Thomas D. Rossing, - Rossing@physics.niu.edu
Judit Angster, and Andrs Miklos
Fraunhofer-Institut Fr Bauphysik
Stuttgart, Germany
Popular version of paper 2pMU6
Presented Tuesday afternoon, October 13, 1998
136th ASA Meeting, Norfolk, VA
The pipe organ has been called the "king of musical instruments." No other instrument can match it in size, in range of tone, in loudness, or in complexity. The large organ in the Convention Hall in Atlantic City, for example, has over 32,000 pipes of various sizes and shapes. No two pipe organs in the world are exactly alike. There are two basic types or organ pipes: flue (labial) pipes and reed (lingual) pipes. Flue pipes produce sound by means of a vibrating air jet, in a manner similar to the flute or recorder, while reed pipes use a vibrating metal reed to modulate the air stream. Although sound production in labial pipes has been fairly extensively studied, very little research has been reported on sound production in lingual pipes. In these pipes, there is a strong and rather complicated interaction between the vibrating reed and the pipe resonator. In most lingual pipes, the reed vibrates against the fixed shallot, and modulates the flow of air passing through the shallot into the resonator. The reed is pressed against the open side of the shallot by a wire ("Stimmkrcke") that can be adjusted up and down to tune the vibrating reed. The pipe voicer generally tunes the resonator to the desired pitch, and then adjusts the tuning wire to produce the best sound.

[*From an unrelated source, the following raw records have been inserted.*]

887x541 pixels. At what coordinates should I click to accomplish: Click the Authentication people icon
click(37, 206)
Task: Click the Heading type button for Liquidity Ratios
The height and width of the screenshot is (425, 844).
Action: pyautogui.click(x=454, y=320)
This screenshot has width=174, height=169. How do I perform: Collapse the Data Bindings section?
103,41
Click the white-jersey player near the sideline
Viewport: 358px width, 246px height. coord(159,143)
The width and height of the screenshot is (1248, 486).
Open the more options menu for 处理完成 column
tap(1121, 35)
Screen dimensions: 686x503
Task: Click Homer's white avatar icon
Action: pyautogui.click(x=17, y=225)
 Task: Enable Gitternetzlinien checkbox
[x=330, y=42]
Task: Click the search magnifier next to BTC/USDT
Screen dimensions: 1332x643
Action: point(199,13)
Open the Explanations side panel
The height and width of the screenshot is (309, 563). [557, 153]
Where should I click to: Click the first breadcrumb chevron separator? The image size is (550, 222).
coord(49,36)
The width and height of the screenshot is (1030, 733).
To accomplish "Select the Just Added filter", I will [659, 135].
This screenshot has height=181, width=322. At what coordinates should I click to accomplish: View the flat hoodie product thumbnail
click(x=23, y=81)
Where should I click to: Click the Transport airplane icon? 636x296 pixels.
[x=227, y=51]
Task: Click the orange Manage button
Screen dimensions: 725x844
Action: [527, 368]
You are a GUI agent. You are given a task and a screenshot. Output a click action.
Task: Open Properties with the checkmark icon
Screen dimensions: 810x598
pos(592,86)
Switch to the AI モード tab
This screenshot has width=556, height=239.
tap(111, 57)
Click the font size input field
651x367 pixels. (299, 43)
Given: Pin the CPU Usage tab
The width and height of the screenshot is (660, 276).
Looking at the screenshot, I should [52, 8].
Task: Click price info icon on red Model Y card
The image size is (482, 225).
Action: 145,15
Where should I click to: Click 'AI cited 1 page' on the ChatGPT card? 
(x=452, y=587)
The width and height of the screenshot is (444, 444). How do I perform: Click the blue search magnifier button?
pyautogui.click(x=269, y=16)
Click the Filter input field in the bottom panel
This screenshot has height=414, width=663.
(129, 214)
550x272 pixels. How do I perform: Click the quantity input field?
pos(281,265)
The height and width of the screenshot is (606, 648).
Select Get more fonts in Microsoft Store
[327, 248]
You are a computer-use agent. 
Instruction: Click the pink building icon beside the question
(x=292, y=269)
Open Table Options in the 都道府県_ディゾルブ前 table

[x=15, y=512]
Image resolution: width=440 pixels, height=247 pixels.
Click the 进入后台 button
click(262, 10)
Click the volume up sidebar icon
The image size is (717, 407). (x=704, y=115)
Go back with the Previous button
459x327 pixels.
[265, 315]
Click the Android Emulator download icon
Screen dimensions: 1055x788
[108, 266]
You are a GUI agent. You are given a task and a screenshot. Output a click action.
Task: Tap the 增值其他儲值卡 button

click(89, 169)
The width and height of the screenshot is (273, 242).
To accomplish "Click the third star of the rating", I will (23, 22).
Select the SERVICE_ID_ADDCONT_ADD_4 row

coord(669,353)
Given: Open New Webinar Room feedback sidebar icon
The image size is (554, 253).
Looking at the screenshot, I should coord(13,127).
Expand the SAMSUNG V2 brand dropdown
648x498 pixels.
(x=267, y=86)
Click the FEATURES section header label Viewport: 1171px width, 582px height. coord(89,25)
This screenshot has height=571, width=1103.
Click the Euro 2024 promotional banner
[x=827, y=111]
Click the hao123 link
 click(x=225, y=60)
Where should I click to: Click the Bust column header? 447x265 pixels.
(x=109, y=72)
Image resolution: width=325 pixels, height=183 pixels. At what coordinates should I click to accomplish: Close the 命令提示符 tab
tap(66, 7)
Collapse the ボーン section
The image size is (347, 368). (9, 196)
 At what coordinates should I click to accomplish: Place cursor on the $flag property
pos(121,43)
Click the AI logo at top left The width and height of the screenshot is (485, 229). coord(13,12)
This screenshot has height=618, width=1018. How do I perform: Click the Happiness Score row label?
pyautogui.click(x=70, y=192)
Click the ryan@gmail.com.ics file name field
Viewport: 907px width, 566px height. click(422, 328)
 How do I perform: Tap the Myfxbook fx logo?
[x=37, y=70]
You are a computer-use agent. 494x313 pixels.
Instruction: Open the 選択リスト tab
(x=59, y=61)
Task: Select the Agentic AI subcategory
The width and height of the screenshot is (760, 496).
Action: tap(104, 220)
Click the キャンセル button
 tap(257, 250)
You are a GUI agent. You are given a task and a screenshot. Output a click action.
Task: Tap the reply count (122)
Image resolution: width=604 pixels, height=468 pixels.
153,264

In these studies, the reed velocity and the sound pressure inside the shallot were recorded in lingual organ pipes as the vibrating reed length was varied by means of the tuning wire . Without the pipe resonator, the reed vibration frequency is a continuous function of the reed vibrating length, but when the resonator is added the frequency jumps abruptly from below to above each resonance frequency of the resonator.
Reed closure may induce an acoustical oscillation in the shallot at a rather high frequency (approximately 1700 Hz in an F3 trompette pipe tuned to 175 Hz), which appears to strengthen a certain range of harmonics in the pipe sound. The oscillation frequency rises as the reed closes, and it is damped by the pipe resonator.
Although design of lingual organ pipes is a well-developed art, it has developed as an empirical art and is very time-consuming. It is believed that a good understanding of the acoustical and mechanical aspects of sound generation in these pipes will allow organ builders and tuners to more easily and more accurately voice them so as to obtain the desired sound.